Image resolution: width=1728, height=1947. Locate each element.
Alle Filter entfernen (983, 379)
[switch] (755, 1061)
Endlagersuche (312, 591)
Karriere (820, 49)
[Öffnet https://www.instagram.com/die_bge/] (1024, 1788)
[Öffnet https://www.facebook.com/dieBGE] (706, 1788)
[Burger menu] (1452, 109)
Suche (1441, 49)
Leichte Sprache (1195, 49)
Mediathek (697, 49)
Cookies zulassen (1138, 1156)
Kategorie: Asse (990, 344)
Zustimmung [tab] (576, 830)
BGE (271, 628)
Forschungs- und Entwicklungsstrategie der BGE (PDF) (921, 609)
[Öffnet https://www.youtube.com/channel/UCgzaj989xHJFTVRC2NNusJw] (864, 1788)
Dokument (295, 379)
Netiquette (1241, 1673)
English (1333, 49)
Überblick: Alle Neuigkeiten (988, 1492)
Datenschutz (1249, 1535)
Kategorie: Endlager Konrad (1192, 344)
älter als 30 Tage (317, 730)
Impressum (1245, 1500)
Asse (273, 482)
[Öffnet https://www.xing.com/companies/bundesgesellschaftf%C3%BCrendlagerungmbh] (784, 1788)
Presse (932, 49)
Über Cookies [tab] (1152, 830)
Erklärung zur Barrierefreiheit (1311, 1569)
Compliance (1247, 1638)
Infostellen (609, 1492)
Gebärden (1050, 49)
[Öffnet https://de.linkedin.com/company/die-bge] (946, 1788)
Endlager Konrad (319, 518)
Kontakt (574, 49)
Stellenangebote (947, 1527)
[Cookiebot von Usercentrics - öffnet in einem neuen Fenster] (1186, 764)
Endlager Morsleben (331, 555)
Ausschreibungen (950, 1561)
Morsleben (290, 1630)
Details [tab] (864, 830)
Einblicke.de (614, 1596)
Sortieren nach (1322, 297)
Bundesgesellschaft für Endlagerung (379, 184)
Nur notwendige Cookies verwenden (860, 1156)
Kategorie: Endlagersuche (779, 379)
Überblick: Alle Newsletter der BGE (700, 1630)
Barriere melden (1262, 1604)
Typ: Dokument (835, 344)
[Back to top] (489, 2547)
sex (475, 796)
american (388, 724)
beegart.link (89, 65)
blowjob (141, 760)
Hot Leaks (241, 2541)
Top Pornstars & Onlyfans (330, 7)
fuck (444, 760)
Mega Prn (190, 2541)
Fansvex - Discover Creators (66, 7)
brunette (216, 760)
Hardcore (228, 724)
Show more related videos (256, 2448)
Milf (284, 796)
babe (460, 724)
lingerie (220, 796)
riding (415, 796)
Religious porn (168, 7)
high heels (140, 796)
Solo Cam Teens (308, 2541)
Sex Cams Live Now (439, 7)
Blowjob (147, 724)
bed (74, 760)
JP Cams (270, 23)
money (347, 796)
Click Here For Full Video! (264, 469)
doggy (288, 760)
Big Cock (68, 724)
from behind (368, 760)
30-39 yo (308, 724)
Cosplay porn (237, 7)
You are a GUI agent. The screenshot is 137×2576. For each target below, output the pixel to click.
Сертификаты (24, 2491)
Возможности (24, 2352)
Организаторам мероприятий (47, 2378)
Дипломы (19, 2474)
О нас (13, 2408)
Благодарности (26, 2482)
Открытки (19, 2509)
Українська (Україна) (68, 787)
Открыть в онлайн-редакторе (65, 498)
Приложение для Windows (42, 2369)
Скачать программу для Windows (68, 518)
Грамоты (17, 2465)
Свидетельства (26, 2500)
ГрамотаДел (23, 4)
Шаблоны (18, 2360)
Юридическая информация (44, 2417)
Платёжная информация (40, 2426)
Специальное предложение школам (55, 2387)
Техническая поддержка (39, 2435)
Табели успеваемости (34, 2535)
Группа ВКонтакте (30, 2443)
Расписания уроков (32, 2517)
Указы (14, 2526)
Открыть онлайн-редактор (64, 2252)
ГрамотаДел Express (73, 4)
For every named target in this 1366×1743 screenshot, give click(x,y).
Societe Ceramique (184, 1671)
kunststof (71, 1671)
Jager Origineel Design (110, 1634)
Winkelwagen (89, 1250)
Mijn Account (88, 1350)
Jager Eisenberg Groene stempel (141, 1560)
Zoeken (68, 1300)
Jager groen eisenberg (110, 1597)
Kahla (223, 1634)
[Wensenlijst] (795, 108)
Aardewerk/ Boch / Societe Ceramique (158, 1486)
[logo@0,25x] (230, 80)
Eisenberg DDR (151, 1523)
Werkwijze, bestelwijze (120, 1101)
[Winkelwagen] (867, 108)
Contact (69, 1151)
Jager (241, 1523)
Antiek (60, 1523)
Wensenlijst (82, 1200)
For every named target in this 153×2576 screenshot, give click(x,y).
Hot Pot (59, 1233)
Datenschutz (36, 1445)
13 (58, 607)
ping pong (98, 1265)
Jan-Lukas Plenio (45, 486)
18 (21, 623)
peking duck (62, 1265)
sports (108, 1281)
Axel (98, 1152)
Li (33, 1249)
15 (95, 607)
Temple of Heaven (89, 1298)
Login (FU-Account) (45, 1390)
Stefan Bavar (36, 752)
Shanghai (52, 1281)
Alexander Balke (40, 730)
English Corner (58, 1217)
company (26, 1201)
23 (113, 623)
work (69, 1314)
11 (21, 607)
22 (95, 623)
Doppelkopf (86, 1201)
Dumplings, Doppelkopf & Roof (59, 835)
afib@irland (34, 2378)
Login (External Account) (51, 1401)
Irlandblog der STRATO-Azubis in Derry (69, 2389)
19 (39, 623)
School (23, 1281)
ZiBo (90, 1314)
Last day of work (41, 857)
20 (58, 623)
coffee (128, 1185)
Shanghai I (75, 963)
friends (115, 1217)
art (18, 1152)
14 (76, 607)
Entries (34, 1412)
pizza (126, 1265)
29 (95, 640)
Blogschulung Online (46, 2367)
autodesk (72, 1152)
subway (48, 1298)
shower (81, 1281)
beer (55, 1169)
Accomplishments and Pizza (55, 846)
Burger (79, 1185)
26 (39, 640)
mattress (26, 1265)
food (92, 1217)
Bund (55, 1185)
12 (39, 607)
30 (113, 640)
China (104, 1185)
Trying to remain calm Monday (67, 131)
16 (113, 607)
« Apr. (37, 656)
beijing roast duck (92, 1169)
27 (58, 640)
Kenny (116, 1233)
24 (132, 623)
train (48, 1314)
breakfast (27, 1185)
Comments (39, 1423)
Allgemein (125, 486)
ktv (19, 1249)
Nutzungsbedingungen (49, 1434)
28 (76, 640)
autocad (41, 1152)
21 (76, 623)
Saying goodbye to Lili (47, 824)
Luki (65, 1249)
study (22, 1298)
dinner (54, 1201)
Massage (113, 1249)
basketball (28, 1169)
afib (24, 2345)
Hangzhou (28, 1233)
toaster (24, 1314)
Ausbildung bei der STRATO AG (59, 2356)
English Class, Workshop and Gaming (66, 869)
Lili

# Task prompt
What is needed here is an exact reproduction of all the entries.

# Reply to the exercise
Image resolution: width=1728, height=1947. Locate each element.
Alle Filter entfernen (983, 379)
[switch] (755, 1061)
Endlagersuche (312, 591)
Karriere (820, 49)
[Öffnet https://www.instagram.com/die_bge/] (1024, 1788)
[Öffnet https://www.facebook.com/dieBGE] (706, 1788)
[Burger menu] (1452, 109)
Suche (1441, 49)
Leichte Sprache (1195, 49)
Mediathek (697, 49)
Cookies zulassen (1138, 1156)
Kategorie: Asse (990, 344)
Zustimmung [tab] (576, 830)
BGE (271, 628)
Forschungs- und Entwicklungsstrategie der BGE (PDF) (921, 609)
[Öffnet https://www.youtube.com/channel/UCgzaj989xHJFTVRC2NNusJw] (864, 1788)
Dokument (295, 379)
Netiquette (1241, 1673)
English (1333, 49)
Überblick: Alle Neuigkeiten (988, 1492)
Datenschutz (1249, 1535)
Kategorie: Endlager Konrad (1192, 344)
älter als 30 Tage (317, 730)
Impressum (1245, 1500)
Asse (273, 482)
[Öffnet https://www.xing.com/companies/bundesgesellschaftf%C3%BCrendlagerungmbh] (784, 1788)
Presse (932, 49)
Über Cookies [tab] (1152, 830)
Erklärung zur Barrierefreiheit (1311, 1569)
Compliance (1247, 1638)
Infostellen (609, 1492)
Gebärden (1050, 49)
[Öffnet https://de.linkedin.com/company/die-bge] (946, 1788)
Endlager Konrad (319, 518)
Kontakt (574, 49)
Stellenangebote (947, 1527)
[Cookiebot von Usercentrics - öffnet in einem neuen Fenster] (1186, 764)
Endlager Morsleben (331, 555)
Ausschreibungen (950, 1561)
Morsleben (290, 1630)
Details [tab] (864, 830)
Einblicke.de (614, 1596)
Sortieren nach (1322, 297)
Bundesgesellschaft für Endlagerung (379, 184)
Nur notwendige Cookies verwenden (860, 1156)
Kategorie: Endlagersuche (779, 379)
Überblick: Alle Newsletter der BGE (700, 1630)
Barriere melden (1262, 1604)
Typ: Dokument (835, 344)
[Back to top] (489, 2547)
sex (475, 796)
american (388, 724)
beegart.link (89, 65)
blowjob (141, 760)
Hot Leaks (241, 2541)
Top Pornstars & Onlyfans (330, 7)
fuck (444, 760)
Mega Prn (190, 2541)
Fansvex - Discover Creators (66, 7)
brunette (216, 760)
Hardcore (228, 724)
Show more related videos (256, 2448)
Milf (284, 796)
babe (460, 724)
lingerie (220, 796)
riding (415, 796)
Religious porn (168, 7)
high heels (140, 796)
Solo Cam Teens (308, 2541)
Sex Cams Live Now (439, 7)
Blowjob (147, 724)
bed (74, 760)
JP Cams (270, 23)
money (347, 796)
Click Here For Full Video! (264, 469)
doggy (288, 760)
Big Cock (68, 724)
from behind (368, 760)
30-39 yo (308, 724)
Cosplay porn (237, 7)
You are a GUI agent. The screenshot is 137×2576. For each target below, output the pixel to click.
Сертификаты (24, 2491)
Возможности (24, 2352)
Организаторам мероприятий (47, 2378)
Дипломы (19, 2474)
О нас (13, 2408)
Благодарности (26, 2482)
Открытки (19, 2509)
Українська (Україна) (68, 787)
Открыть в онлайн-редакторе (65, 498)
Приложение для Windows (42, 2369)
Скачать программу для Windows (68, 518)
Грамоты (17, 2465)
Свидетельства (26, 2500)
ГрамотаДел (23, 4)
Шаблоны (18, 2360)
Юридическая информация (44, 2417)
Платёжная информация (40, 2426)
Специальное предложение школам (55, 2387)
Техническая поддержка (39, 2435)
Табели успеваемости (34, 2535)
Группа ВКонтакте (30, 2443)
Расписания уроков (32, 2517)
Указы (14, 2526)
Открыть онлайн-редактор (64, 2252)
ГрамотаДел Express (73, 4)
For every named target in this 1366×1743 screenshot, give click(x,y).
Societe Ceramique (184, 1671)
kunststof (71, 1671)
Jager Origineel Design (110, 1634)
Winkelwagen (89, 1250)
Mijn Account (88, 1350)
Jager Eisenberg Groene stempel (141, 1560)
Zoeken (68, 1300)
Jager groen eisenberg (110, 1597)
Kahla (223, 1634)
[Wensenlijst] (795, 108)
Aardewerk/ Boch / Societe Ceramique (158, 1486)
[logo@0,25x] (230, 80)
Eisenberg DDR (151, 1523)
Werkwijze, bestelwijze (120, 1101)
[Winkelwagen] (867, 108)
Contact (69, 1151)
Jager (241, 1523)
Antiek (60, 1523)
Wensenlijst (82, 1200)
For every named target in this 153×2576 screenshot, give click(x,y).
Hot Pot (59, 1233)
Datenschutz (36, 1445)
13 (58, 607)
ping pong (98, 1265)
Jan-Lukas Plenio (45, 486)
18 (21, 623)
peking duck (62, 1265)
sports (108, 1281)
Axel (98, 1152)
Li (33, 1249)
15 (95, 607)
Temple of Heaven (89, 1298)
Login (FU-Account) (45, 1390)
Stefan Bavar (36, 752)
Shanghai (52, 1281)
Alexander Balke (40, 730)
English Corner (58, 1217)
company (26, 1201)
23 (113, 623)
work (69, 1314)
11 (21, 607)
22 (95, 623)
Doppelkopf (86, 1201)
Dumplings, Doppelkopf & Roof (59, 835)
afib@irland (34, 2378)
Login (External Account) (51, 1401)
Irlandblog der STRATO-Azubis in Derry (69, 2389)
19 (39, 623)
School (23, 1281)
ZiBo (90, 1314)
Last day of work (41, 857)
20 (58, 623)
coffee (128, 1185)
Shanghai I (75, 963)
friends (115, 1217)
art (18, 1152)
14 (76, 607)
Entries (34, 1412)
pizza (126, 1265)
29 (95, 640)
Blogschulung Online (46, 2367)
autodesk (72, 1152)
subway (48, 1298)
shower (81, 1281)
beer (55, 1169)
Accomplishments and Pizza (55, 846)
Burger (79, 1185)
26 (39, 640)
mattress (26, 1265)
food (92, 1217)
Bund (55, 1185)
12 (39, 607)
30 (113, 640)
China (104, 1185)
Trying to remain calm Monday (67, 131)
16 (113, 607)
« Apr. (37, 656)
beijing roast duck (92, 1169)
27 (58, 640)
Kenny (116, 1233)
24 (132, 623)
train (48, 1314)
breakfast (27, 1185)
Comments (39, 1423)
Allgemein (125, 486)
ktv (19, 1249)
Nutzungsbedingungen (49, 1434)
28 (76, 640)
autocad (41, 1152)
21 (76, 623)
Saying goodbye to Lili (47, 824)
Luki (65, 1249)
study (22, 1298)
dinner (54, 1201)
Massage (113, 1249)
basketball (28, 1169)
afib (24, 2345)
Hangzhou (28, 1233)
toaster (24, 1314)
Ausbildung bei der STRATO AG (59, 2356)
English Class, Workshop and Gaming (66, 869)
Lili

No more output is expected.